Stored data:
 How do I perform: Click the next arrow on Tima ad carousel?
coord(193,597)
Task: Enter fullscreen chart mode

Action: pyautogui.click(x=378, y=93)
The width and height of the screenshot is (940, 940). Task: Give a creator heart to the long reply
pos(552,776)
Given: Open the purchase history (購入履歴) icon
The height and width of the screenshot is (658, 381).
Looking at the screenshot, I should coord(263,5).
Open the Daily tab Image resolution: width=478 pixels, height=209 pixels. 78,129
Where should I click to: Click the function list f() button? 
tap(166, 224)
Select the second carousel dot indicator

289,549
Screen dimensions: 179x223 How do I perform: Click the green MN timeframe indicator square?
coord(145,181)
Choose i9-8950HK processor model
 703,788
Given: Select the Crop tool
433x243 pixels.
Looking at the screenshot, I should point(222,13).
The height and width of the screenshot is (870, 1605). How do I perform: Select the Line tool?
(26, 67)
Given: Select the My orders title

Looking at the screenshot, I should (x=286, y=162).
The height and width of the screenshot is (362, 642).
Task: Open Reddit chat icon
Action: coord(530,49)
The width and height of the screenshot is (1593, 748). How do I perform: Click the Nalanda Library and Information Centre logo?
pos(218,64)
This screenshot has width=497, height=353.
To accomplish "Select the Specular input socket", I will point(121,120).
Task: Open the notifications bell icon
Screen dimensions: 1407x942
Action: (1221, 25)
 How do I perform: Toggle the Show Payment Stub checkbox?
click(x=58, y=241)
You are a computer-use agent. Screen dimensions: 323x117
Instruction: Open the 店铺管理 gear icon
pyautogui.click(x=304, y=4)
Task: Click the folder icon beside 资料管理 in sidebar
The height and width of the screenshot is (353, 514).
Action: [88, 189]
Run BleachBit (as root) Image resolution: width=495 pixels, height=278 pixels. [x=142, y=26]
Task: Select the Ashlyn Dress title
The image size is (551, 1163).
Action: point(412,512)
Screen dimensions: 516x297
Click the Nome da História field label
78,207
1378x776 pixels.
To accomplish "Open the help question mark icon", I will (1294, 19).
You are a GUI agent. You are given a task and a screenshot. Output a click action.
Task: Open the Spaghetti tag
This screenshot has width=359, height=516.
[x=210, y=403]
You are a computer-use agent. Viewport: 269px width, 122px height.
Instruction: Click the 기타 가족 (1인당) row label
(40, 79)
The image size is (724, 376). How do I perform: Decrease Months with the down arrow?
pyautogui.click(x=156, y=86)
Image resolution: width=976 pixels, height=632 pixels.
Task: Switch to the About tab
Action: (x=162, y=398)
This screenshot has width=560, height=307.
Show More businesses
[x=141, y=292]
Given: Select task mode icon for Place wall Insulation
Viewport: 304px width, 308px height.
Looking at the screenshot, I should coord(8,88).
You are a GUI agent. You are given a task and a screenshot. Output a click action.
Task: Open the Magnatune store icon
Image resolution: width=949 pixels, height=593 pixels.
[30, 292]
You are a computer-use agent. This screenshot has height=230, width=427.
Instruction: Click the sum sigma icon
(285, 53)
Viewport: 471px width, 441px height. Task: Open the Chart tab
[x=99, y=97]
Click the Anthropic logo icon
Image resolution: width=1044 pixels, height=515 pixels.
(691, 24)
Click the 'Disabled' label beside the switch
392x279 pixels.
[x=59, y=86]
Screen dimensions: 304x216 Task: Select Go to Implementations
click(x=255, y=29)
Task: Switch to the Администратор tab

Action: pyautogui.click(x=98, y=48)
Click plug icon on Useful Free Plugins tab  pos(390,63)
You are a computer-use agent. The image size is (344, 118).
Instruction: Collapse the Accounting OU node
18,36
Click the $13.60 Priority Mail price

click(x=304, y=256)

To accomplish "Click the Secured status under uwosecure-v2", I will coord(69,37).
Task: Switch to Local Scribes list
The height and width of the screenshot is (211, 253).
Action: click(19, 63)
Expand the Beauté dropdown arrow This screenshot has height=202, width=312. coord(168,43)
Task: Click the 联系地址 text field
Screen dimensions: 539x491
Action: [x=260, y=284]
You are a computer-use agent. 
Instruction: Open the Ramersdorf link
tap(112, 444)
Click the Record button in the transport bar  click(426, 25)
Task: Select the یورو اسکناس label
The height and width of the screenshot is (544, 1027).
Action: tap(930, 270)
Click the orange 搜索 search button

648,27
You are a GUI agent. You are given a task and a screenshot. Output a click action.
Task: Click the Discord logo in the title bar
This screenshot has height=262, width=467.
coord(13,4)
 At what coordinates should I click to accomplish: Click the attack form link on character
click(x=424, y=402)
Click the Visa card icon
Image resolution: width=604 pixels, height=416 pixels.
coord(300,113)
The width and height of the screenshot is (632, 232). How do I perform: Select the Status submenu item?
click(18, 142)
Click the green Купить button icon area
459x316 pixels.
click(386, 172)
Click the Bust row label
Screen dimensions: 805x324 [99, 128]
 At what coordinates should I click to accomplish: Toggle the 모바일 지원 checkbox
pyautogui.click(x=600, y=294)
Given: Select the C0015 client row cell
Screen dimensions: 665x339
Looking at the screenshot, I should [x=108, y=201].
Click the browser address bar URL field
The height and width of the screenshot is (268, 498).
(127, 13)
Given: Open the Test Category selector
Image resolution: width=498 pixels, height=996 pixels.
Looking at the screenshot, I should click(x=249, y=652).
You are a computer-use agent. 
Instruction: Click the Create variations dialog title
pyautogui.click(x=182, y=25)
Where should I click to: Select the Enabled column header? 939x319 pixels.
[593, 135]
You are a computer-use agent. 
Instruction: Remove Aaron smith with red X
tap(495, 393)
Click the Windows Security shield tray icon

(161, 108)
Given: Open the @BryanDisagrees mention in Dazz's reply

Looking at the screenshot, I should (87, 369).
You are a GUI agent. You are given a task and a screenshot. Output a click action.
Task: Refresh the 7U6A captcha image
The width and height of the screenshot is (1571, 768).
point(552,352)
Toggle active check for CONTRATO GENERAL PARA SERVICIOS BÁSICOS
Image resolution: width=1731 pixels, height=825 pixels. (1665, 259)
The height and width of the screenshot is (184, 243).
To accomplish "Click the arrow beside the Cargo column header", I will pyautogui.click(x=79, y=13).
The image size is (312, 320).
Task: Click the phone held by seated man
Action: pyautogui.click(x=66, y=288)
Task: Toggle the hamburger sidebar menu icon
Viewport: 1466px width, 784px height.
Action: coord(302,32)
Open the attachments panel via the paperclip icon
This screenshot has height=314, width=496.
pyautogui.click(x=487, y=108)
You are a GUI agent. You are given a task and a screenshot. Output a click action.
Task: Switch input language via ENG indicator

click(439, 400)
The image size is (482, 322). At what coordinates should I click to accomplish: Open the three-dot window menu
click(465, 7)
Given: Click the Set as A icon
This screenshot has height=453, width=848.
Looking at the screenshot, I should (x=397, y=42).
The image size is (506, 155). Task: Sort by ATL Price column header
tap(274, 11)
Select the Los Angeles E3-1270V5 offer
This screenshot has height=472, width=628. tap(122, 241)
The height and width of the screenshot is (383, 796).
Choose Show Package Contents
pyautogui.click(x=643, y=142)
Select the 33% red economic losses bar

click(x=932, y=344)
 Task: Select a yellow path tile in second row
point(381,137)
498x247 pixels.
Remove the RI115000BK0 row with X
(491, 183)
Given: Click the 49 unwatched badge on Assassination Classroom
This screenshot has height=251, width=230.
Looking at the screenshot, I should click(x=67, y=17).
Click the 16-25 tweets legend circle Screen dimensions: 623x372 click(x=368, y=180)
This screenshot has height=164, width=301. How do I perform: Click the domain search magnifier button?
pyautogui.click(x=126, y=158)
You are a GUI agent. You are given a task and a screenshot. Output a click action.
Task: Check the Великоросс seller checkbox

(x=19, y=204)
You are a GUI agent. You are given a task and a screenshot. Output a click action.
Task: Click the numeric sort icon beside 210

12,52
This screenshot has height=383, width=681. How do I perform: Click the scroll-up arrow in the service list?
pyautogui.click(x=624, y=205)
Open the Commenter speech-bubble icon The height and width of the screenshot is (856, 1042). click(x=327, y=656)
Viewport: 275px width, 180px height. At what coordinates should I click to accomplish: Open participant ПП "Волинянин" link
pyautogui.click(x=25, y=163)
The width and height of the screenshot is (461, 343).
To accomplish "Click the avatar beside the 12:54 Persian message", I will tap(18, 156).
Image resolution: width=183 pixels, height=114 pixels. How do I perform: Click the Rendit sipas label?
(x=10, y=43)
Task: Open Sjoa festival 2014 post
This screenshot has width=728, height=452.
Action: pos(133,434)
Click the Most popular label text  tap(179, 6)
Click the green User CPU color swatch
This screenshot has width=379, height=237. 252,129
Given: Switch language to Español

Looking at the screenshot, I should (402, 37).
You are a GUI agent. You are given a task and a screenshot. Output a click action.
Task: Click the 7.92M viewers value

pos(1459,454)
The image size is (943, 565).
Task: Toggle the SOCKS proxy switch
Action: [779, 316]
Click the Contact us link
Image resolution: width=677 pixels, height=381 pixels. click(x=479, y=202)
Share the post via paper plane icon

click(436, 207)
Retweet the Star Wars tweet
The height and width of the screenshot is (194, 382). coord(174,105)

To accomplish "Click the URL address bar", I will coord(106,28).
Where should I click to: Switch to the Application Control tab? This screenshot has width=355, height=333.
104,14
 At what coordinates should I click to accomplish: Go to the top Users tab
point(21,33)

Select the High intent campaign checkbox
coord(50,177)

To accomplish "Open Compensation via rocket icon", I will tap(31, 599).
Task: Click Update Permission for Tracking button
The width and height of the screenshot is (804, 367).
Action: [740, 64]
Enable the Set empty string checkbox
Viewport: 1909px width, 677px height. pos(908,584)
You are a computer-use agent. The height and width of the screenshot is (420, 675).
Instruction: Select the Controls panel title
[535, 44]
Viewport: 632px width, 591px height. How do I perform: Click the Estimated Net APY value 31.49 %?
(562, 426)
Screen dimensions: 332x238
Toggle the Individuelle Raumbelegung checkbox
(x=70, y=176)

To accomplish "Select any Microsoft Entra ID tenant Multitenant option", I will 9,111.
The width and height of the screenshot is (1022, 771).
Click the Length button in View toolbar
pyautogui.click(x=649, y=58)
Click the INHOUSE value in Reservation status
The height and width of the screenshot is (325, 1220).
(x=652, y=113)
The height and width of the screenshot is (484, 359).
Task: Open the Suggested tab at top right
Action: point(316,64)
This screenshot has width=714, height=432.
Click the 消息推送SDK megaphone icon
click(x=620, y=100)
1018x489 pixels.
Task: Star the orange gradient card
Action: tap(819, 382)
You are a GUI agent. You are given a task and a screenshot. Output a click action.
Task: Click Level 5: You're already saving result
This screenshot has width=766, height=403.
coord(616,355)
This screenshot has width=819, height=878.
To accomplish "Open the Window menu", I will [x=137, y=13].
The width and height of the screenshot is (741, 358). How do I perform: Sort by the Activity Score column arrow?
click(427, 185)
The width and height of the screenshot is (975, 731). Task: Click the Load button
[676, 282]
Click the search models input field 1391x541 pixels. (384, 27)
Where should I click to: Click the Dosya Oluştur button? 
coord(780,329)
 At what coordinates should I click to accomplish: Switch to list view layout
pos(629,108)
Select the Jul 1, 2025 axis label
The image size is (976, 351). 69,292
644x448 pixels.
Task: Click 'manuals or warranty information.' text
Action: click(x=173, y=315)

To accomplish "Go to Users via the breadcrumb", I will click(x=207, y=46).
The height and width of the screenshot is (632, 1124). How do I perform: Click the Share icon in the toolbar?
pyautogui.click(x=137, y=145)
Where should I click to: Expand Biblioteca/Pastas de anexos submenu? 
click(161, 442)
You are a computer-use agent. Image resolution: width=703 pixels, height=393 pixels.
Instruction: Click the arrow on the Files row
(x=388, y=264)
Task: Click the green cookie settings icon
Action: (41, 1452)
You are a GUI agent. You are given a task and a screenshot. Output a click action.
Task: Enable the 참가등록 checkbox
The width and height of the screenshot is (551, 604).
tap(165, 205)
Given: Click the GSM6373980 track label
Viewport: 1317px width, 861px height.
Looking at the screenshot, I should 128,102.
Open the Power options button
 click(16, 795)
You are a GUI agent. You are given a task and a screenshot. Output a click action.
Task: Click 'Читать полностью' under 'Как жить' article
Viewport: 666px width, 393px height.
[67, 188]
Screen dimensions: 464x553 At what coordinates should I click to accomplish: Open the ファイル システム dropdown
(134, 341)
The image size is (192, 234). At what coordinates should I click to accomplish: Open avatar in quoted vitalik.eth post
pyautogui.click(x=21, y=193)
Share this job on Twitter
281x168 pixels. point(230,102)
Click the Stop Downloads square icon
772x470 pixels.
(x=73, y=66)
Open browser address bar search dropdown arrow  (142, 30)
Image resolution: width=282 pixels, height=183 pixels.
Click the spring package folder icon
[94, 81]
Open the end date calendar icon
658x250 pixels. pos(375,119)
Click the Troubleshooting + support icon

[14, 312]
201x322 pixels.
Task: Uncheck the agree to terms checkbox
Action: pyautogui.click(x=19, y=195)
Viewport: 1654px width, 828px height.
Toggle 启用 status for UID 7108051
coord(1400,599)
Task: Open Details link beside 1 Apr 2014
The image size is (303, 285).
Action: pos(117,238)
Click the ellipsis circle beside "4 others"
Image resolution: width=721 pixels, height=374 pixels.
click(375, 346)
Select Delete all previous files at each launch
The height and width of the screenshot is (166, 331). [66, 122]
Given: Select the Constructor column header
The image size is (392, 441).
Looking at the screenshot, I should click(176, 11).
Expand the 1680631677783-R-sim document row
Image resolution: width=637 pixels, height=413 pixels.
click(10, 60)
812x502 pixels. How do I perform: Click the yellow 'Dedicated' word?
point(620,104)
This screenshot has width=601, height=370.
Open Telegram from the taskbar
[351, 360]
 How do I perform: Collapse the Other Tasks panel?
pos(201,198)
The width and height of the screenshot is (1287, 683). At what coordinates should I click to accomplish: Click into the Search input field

Exercise directions: Once the lines above that include "sidebar" are counted, report the number and nothing else.

Output: 2